Cafe au Go Go was a Greenwich Village night club, host to a multitude of music groups, folksinger, and comedians. Maybe the most famous scene, though, was the arrest of Lenny Bruce, an edgy stand-up comic trying to bypass multiple state obscenity laws to perform his act. The New York District Attorney's office sent an investigator to the Cafe to take notes on Bruce's act and the comedian was arrested upon existing the building. This incident led to his indictment, where he was convicted and died of a morphine overdose during appeal.
Launching his comedy career in the late 1950’s, Lenny Bruce was one of the first edgy stand-up comedians who paid the price for being a trailblazer. His comedy was seen as “obscene at the time,” using profanity, sexual innuendoes, and a streak of brutal honesty. Though this edginess got him in trouble, his new brand of humor also landed him performances at prestigious venues like Carnegie Hall. In the 1960’s, he started getting arrested in multiple cities for violating state obscenity laws— first in San Francisco and Los Angeles for violating California obscenity law, then in Chicago, and later again in California. He was tried of being harassed in California, so he moved his act to New York City with the hopes of being left to do his act. Bruce was not so lucky. New York City district attorneys sent undercover agents to two of his performances. A former CIA agent sat in the venue, meticulously taking notes on the “obscene material. The act included a lot of commentary on the female body, up to Eleanor Roosevelt’s breasts. In response to a photo of Jackie Kennedy climbing out of the covetable in Dallas to “get help,” Bruce mused “builshit. She hauled ass to save her ass,” as anyone would have done. He closed the show with his most offensive segment “Guys Are Carnal,” which suggested that men are willing to have a one-night stand with “just about anything that moves, including a chicken.” Martin Garbus, a co-counsel for Bruce speculated that Bruce faced prosecution because of his attacks on religion and public figures, rather than because of his use of dirty words,” though his act contained both.

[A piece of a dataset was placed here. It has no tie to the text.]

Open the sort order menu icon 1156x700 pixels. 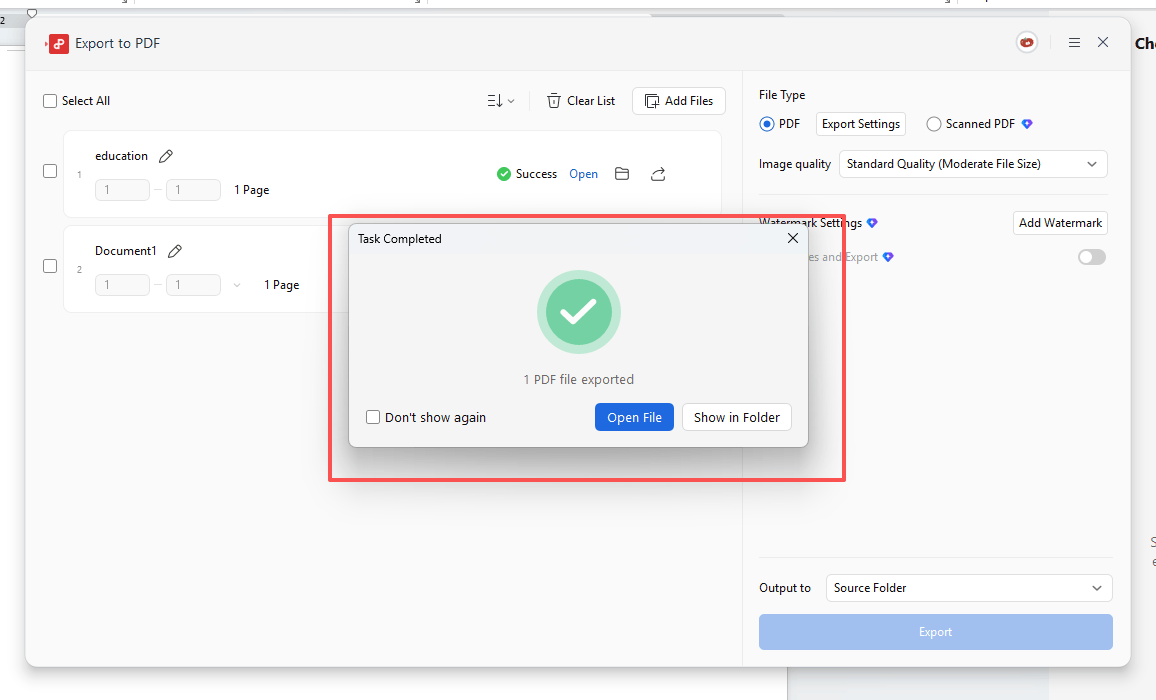click(x=500, y=101)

The District Attorney’s office convinced a grand jury to indict under the New York penal code, which barred “obscene, indecent, immoral, and impure dram, play, exhibition, and entertainment…which would tend to the corruption of the moral of youth and others.” Bruce had two of the best first amendment lawyers in the country on his side. At the trial, prosecution relied on testimony of Inspector Ruhe, the note-taker, who seemed nervous and embarrassed to repeat the routine, to which Bruce expressed his frustration: “I’m going to be judged by his bad timing, his ego, his garbled language.” The growingly desperate comic even pleaded to perform his routine in front of the judges so they could understand the meaning behind his comedy. The prosecution also brought in sociologists, professors, and literary experts. The most extreme criticism of Bruce came from sociologist Ernst Van den Haag, who described Bruce's routines as a sort of verbal diarrhea—instead of defecating on a stage in a literal sense, he does it through orality. Bruce’s team countered with psychologists who said his performance was not “sexually arousing,” media experts who said it didn’t offend community standards, and literary critics that argued the “social importance of Bruce’s brand of humor.” He also included a petition signed by entertainers and authors that read “Whether we regard Bruce as a moral spokesman or simply as an entertainer, we believe he should be allowed to perform free form censorship or harassment.”
The court found his performances “obscene, indecent, immoral and impure” and that the act “appealed to prurient interest,” was “patently offensive to the average person in the community,” and “lacked redeeming social importance.” They sentenced him to four months in prison where he died of a morphine overdose before the conviction reached an appellate court. In 2003, after receiving pressure from first amendment advocates, Governor George Pataki issued Bruce the first posthumous pardon in New York history.